===== Material for this exercise =====
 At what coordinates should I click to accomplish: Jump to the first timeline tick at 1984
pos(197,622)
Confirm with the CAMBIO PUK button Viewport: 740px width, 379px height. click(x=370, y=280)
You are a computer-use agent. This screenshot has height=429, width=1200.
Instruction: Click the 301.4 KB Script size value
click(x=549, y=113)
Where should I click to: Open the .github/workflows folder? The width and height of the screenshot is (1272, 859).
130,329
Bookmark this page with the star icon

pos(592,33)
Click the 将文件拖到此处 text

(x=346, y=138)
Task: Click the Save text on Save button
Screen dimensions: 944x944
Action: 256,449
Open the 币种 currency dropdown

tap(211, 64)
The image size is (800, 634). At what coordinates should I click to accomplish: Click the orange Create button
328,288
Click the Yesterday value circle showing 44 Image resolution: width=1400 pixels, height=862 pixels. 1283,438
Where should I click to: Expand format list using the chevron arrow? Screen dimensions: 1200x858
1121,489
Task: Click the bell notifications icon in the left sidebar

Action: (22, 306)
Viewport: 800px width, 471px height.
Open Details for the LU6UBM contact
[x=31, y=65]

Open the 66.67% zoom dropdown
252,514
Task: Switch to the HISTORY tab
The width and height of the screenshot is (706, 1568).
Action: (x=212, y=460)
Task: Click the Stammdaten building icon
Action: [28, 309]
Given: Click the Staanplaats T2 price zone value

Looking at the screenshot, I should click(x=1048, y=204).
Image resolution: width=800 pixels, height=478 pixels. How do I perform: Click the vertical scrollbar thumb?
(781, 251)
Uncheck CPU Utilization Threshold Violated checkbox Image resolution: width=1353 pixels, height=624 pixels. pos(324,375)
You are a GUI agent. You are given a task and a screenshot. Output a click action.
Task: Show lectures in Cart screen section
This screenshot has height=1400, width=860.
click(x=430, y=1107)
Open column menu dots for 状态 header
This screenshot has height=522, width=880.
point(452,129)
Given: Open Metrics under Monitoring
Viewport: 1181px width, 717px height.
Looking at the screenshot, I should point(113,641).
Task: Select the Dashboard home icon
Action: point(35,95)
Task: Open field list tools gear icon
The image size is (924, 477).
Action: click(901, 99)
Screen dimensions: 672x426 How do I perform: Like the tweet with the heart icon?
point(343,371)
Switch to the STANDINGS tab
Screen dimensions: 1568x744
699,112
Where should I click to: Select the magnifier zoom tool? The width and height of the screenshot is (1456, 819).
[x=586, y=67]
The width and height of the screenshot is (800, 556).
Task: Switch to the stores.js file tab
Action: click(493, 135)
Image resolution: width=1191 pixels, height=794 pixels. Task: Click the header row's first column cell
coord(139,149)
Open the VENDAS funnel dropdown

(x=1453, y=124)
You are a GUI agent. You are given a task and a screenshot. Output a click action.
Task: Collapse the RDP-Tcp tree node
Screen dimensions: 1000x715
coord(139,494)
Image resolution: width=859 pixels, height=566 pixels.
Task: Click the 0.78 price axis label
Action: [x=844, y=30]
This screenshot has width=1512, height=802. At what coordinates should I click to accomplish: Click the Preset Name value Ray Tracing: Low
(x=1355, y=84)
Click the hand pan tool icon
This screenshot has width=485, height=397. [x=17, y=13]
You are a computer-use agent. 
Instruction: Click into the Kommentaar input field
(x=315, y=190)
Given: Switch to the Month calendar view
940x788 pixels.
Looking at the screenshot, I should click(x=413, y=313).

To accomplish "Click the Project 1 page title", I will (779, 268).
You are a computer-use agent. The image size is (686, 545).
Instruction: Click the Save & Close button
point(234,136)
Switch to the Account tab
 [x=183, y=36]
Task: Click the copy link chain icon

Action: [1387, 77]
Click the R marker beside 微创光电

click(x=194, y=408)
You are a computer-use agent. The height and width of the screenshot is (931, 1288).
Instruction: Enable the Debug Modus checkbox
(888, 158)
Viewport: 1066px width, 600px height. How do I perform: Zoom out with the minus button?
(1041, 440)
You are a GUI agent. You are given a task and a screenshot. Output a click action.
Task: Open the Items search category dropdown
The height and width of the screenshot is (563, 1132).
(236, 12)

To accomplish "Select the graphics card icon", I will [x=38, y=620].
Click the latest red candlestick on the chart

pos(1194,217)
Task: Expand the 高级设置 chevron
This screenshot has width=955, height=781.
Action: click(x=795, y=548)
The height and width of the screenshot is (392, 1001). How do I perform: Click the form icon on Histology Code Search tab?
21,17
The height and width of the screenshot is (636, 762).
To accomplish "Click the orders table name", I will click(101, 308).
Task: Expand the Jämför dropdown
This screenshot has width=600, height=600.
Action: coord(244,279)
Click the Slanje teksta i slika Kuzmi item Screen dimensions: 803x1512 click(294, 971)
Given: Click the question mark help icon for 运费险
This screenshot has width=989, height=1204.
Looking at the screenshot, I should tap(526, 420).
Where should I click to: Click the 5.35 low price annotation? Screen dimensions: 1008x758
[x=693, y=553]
=====
__Exercise prompt__
Whenever the word "will" appears in a line of the listing, report that line.

__Completed exercise__
To accomplish "Click the Project 1 page title", I will (779, 268).
To accomplish "Select the graphics card icon", I will [x=38, y=620].
To accomplish "Click the orders table name", I will click(101, 308).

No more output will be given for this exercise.